How Is Preeclampsia Treated?

• Treatment for preeclampsia frequently depends on how severe the preeclampsia is and how long a woman is pregnant. If the pregnancy is close to full term (37 weeks pregnant or greater), the baby will be delivered early probably. A woman can still have a vaginal delivery, but sometimes a cesarean delivery (C-section) might be advised. The doctors might give medication to help the fetus's lung development and blood pressure management until the baby is delivered. Sometimes it is safe to deliver the baby early than to risk the pregnancy by prolonging it.

• In the cases where preeclampsia is developed at an earlier stage in the pregnancy, proper monitoring of the woman is done to prolong the pregnancy and allow proper growth and development of the fetus.

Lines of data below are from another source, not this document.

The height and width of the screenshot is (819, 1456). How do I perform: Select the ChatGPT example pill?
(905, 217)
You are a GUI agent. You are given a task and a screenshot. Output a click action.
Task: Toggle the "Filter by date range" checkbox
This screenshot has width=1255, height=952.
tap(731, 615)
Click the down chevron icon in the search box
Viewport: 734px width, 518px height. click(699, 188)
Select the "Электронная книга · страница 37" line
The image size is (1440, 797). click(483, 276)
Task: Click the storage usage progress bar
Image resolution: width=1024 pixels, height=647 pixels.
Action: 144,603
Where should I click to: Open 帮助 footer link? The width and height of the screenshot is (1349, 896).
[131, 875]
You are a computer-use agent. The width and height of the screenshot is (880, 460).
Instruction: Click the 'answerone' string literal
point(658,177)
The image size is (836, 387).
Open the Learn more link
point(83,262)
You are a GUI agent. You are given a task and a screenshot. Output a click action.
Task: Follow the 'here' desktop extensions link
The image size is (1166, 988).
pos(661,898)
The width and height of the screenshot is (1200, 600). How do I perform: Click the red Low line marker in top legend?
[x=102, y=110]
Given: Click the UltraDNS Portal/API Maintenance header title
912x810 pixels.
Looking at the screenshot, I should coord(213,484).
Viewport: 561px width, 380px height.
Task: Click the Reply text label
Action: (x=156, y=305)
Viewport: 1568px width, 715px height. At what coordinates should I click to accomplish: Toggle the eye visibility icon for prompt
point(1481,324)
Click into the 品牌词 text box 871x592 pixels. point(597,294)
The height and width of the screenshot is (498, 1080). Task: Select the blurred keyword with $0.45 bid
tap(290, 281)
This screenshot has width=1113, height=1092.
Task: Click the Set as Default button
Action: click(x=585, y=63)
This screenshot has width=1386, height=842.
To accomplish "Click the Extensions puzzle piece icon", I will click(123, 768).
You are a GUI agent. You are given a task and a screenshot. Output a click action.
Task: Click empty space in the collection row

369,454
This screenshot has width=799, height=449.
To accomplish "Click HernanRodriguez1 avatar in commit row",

It is advised to check blood pressure at home also.

• During labor and after the delivery, women with preeclampsia are often administered magnesium intravenously (directly into the vein) to prevent the development of eclampsia (seizures from preeclampsia).

Conclusion

Preeclampsia is a condition in which the blood pressure of the females becomes elevated during pregnancy. Its pathophysiology depends on various factors such as genetics, age, conditions like diabetes, cardiac issues, etc.